From the line with "You are a GUI" to the end of the data below, restate each line word for word, both ends included, without the pictures.

================

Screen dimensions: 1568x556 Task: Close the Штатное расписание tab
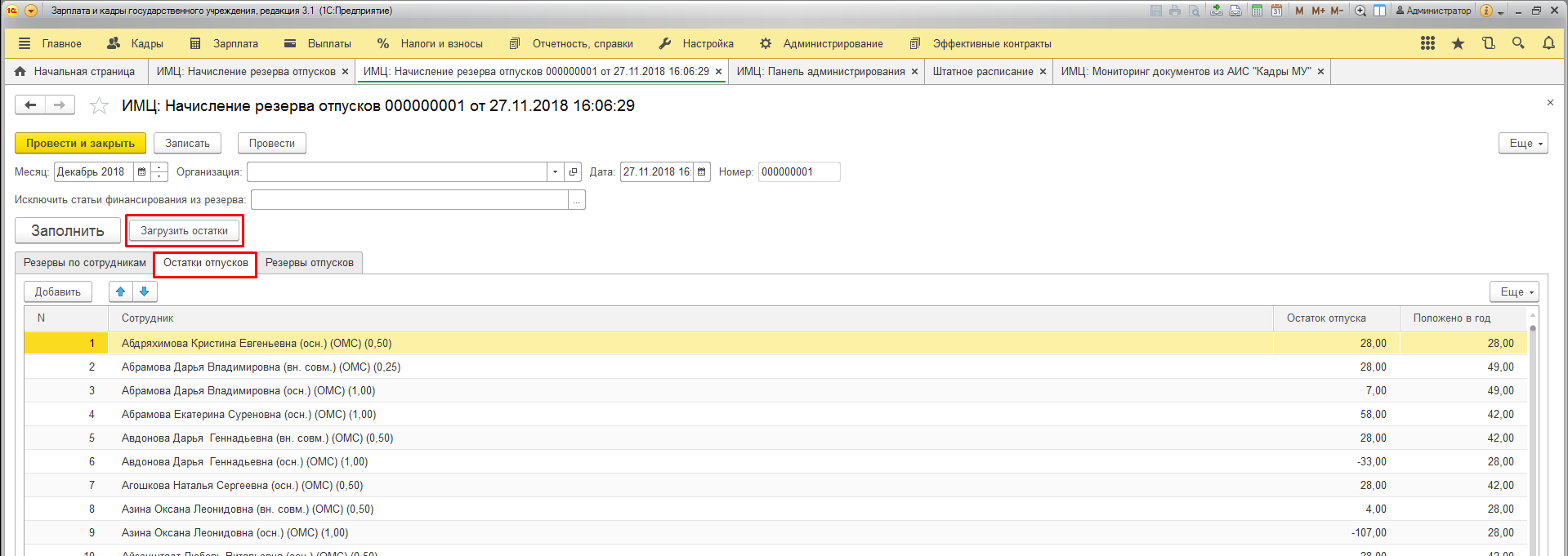click(x=1043, y=72)
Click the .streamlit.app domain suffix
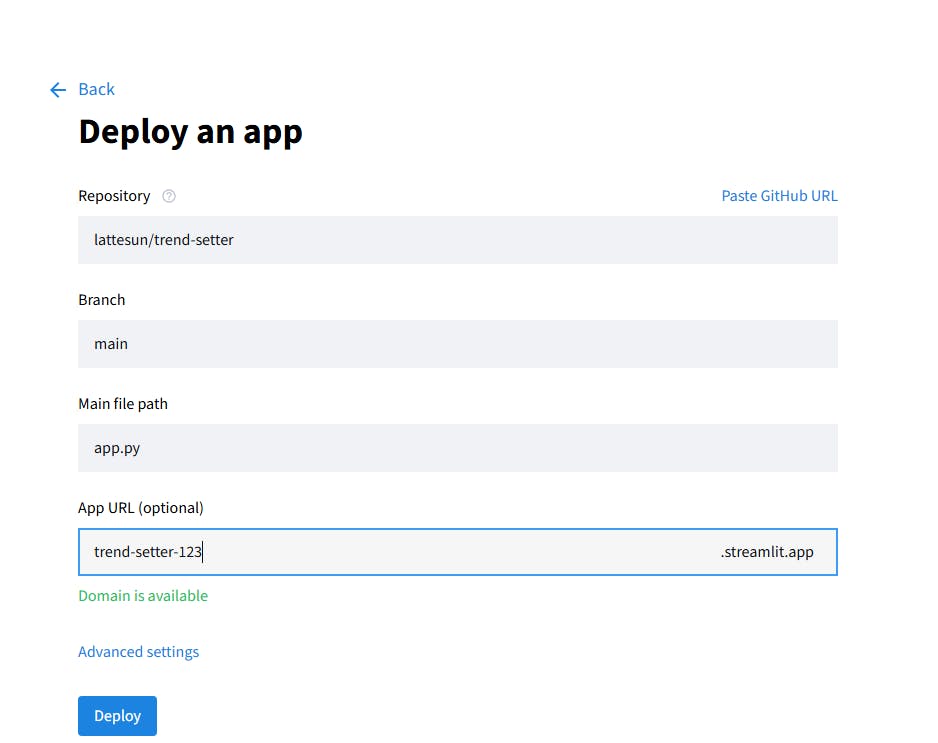Screen dimensions: 938x743 coord(766,552)
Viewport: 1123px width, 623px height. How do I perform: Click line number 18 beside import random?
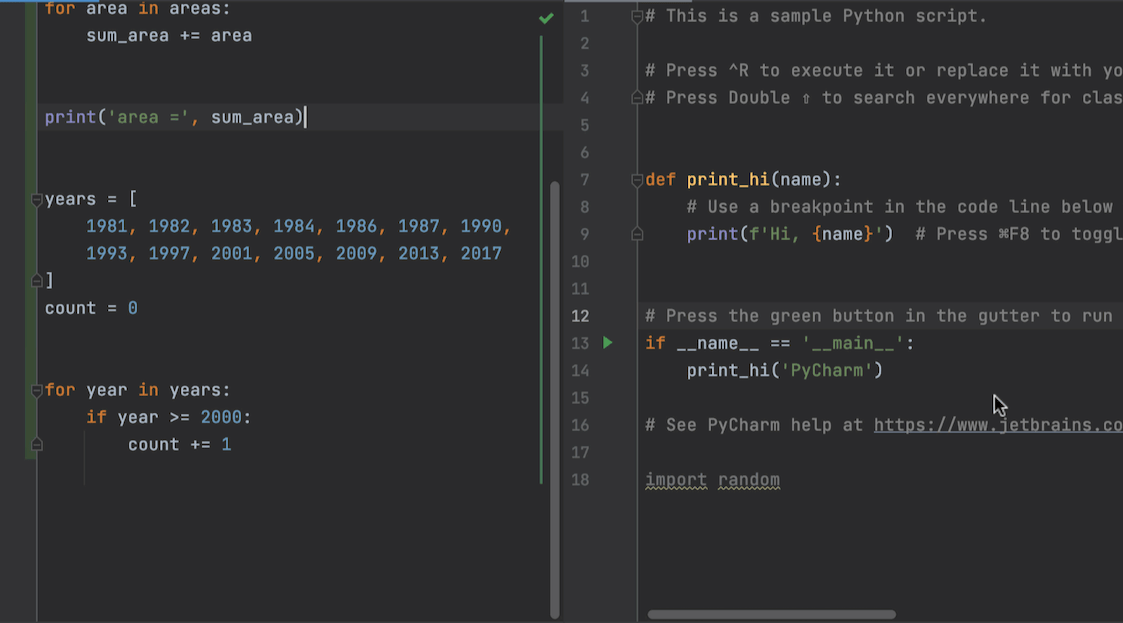pyautogui.click(x=580, y=480)
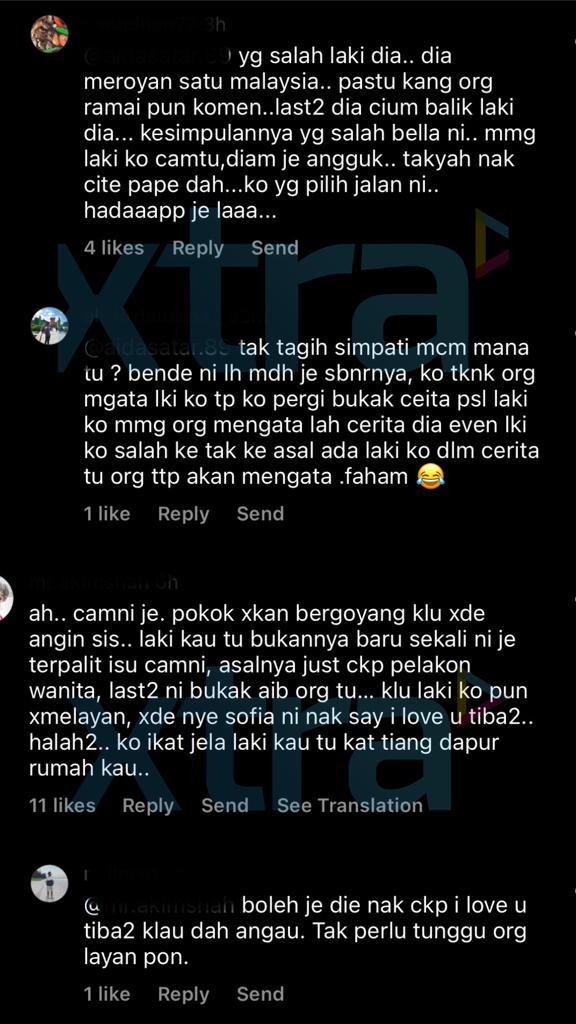
Task: Tap the partial avatar beside "ah.. camni je" comment
Action: [5, 598]
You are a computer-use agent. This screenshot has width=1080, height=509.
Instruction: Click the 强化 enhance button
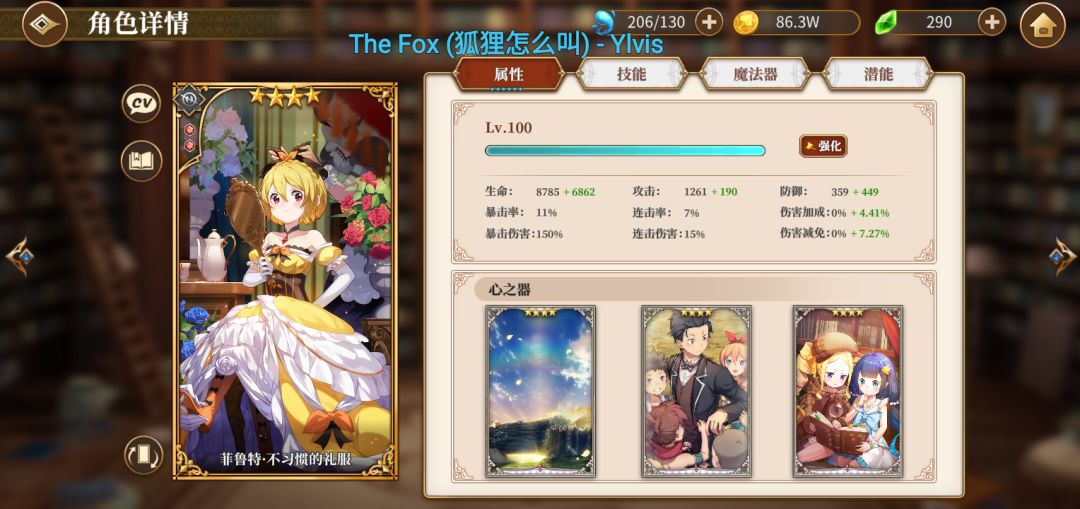[823, 146]
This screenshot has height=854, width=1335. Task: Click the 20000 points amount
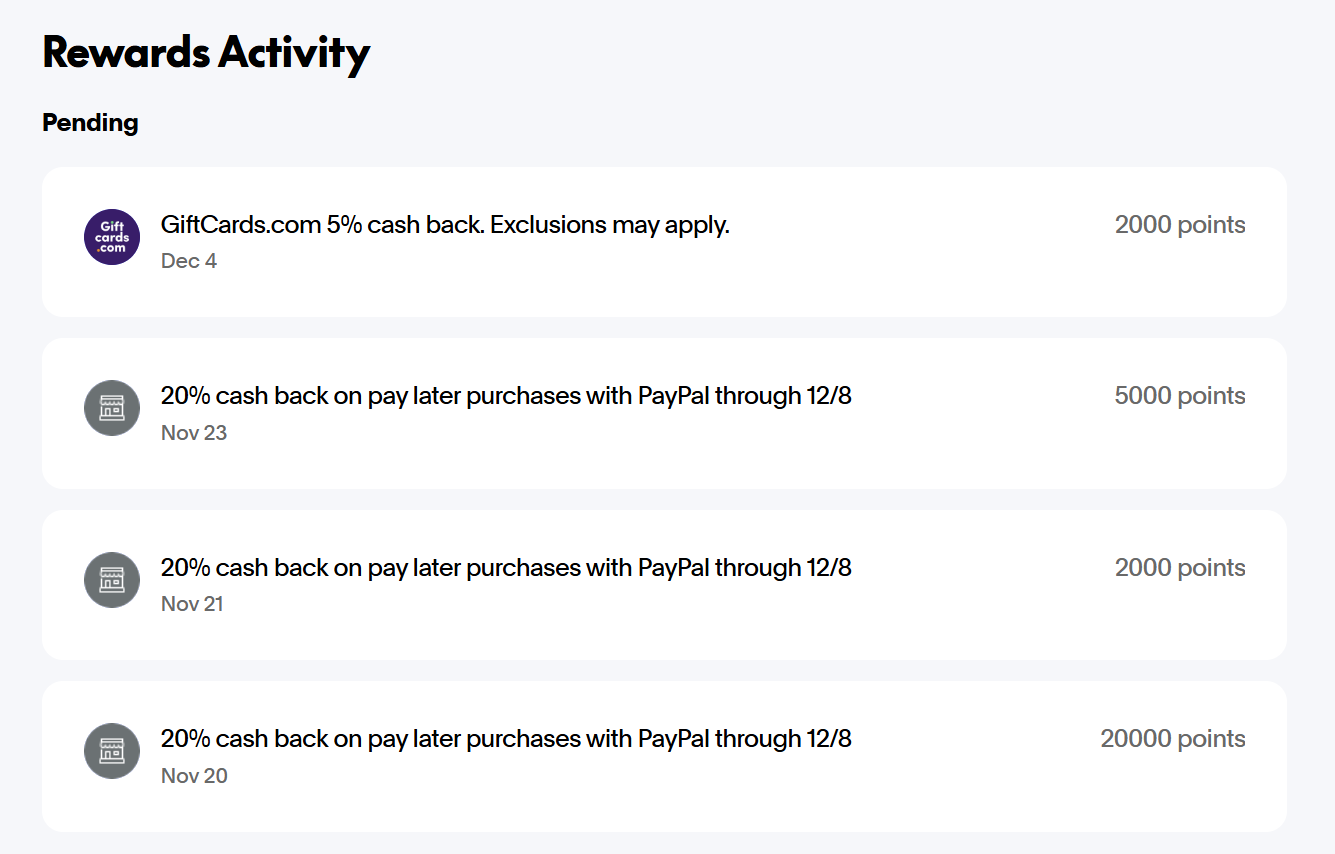pos(1173,739)
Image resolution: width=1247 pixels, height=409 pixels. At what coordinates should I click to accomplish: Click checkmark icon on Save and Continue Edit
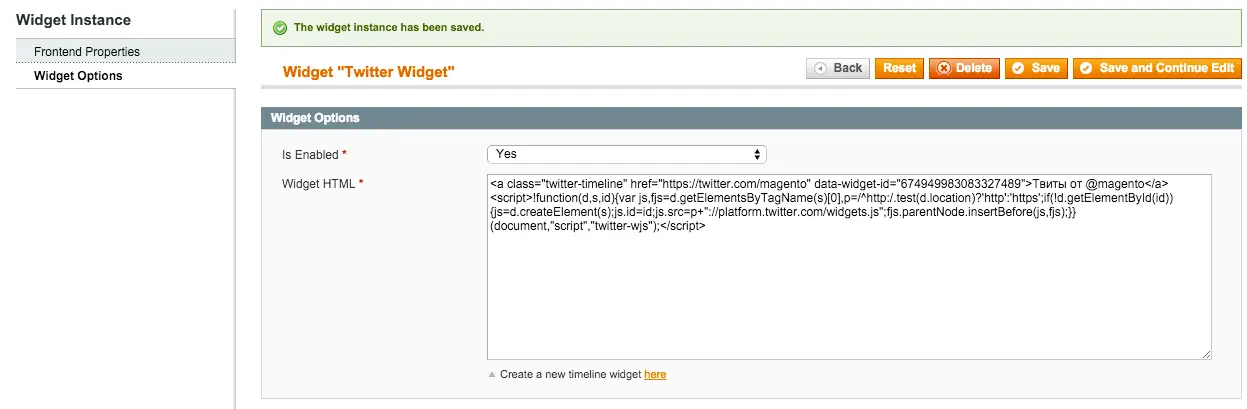[1085, 68]
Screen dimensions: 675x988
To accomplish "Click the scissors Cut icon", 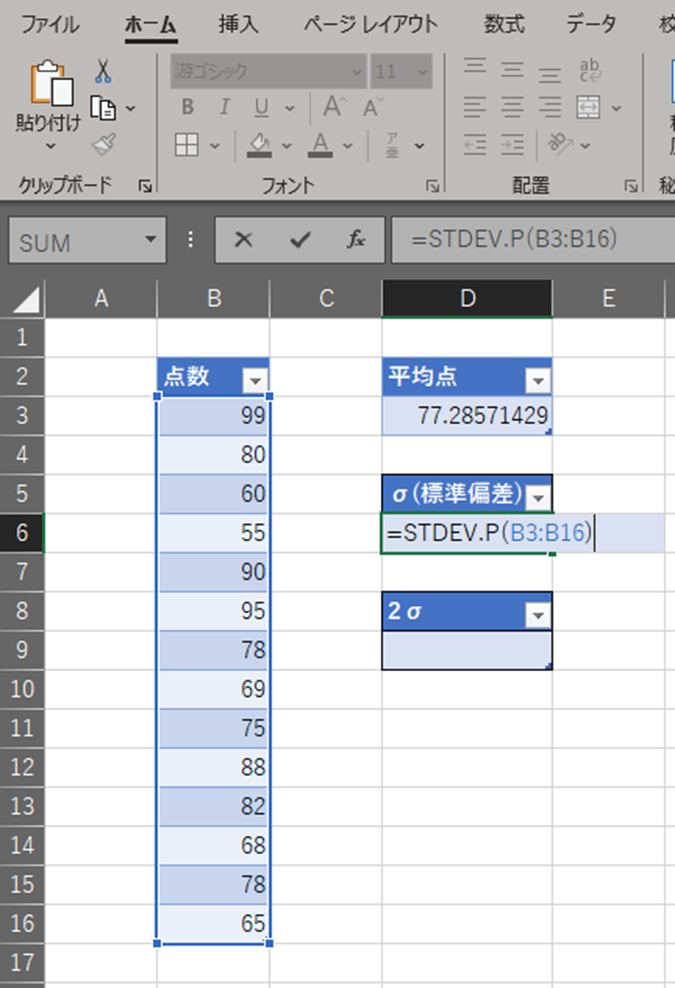I will click(103, 71).

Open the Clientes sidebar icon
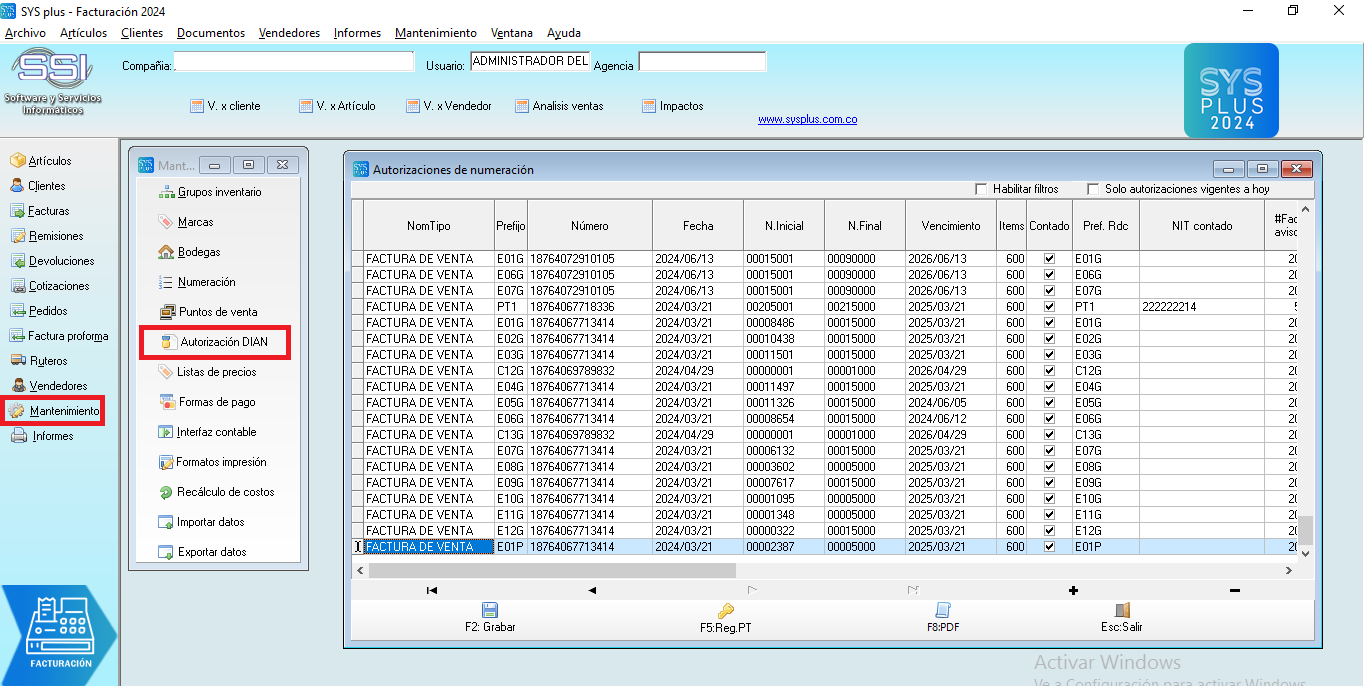(x=17, y=186)
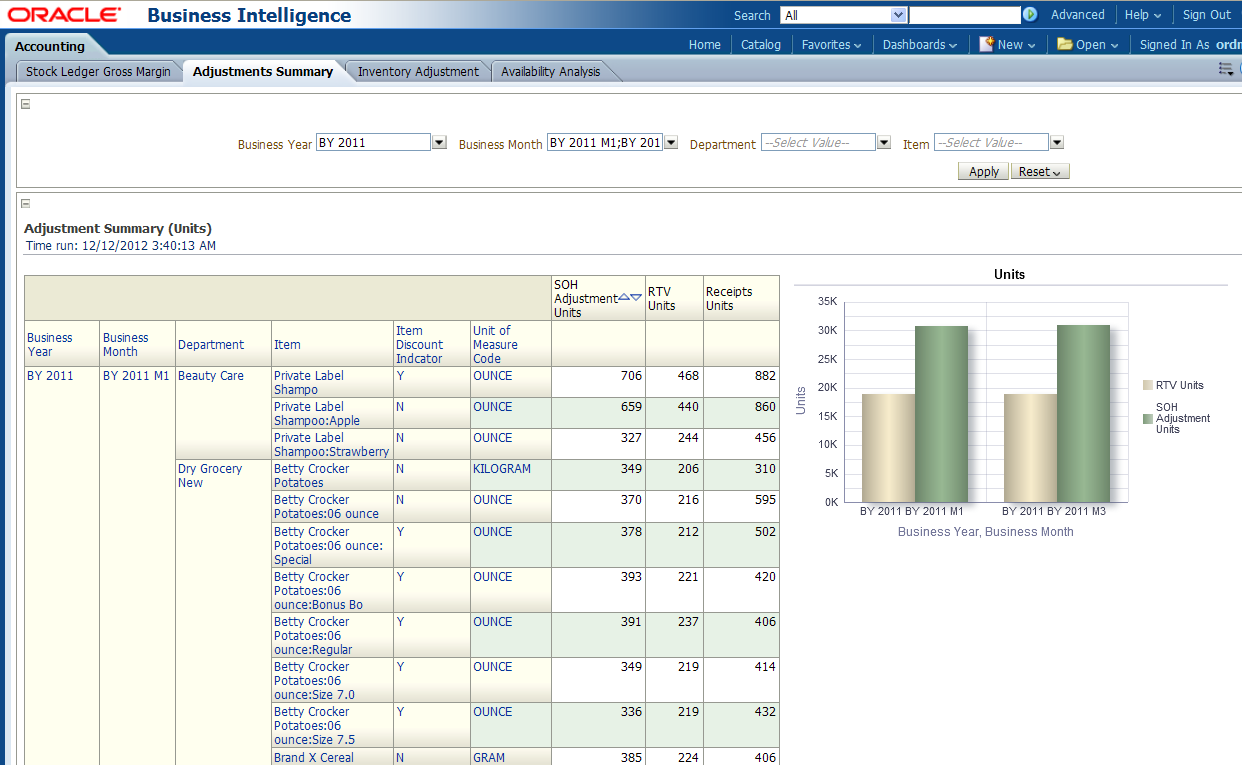This screenshot has height=765, width=1242.
Task: Collapse the Adjustment Summary section
Action: 26,203
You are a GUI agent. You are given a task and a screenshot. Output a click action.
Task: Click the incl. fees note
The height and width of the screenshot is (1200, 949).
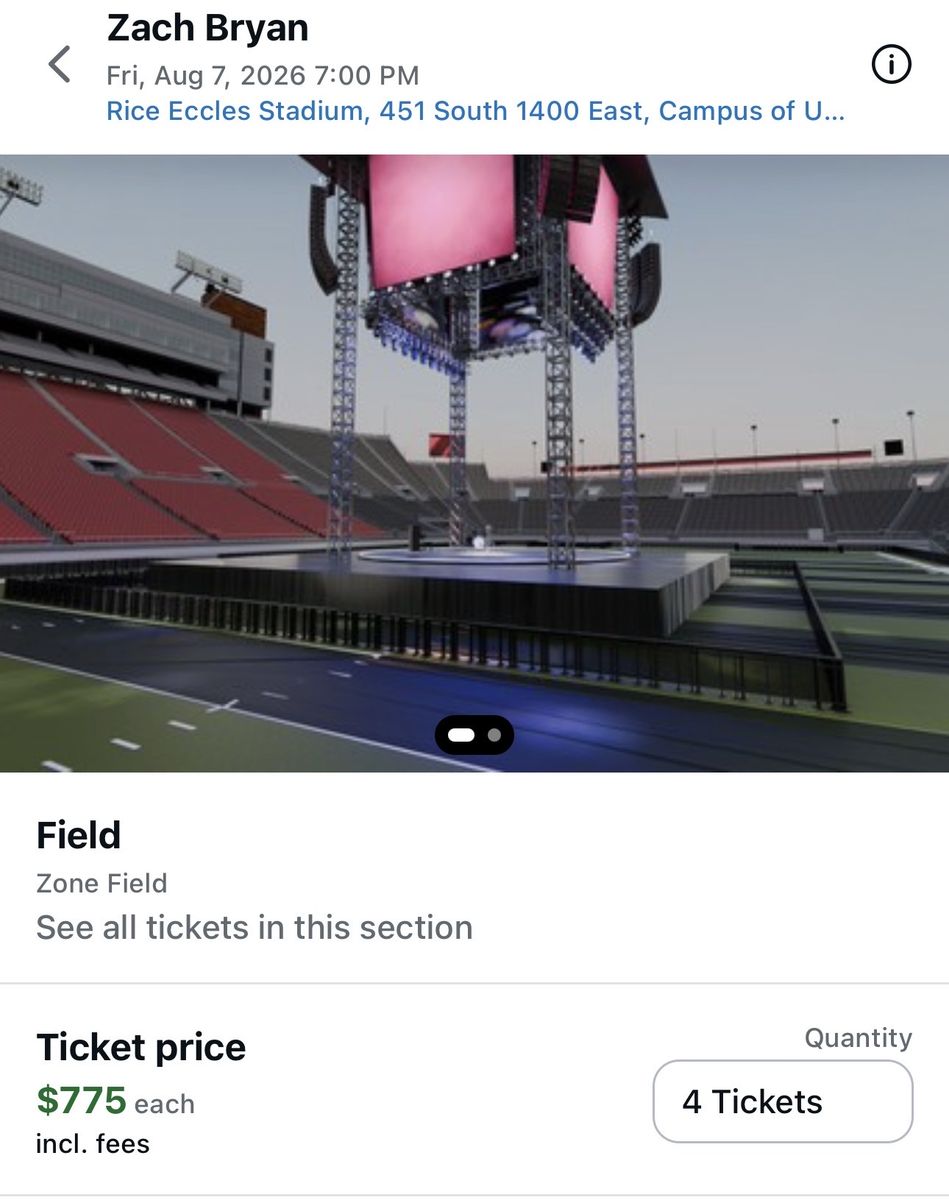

================

Output for this exercise
You are a GUI agent. You are given a task and a screenshot. Output a click action.
Task: Click the incl. fees note
The height and width of the screenshot is (1200, 949).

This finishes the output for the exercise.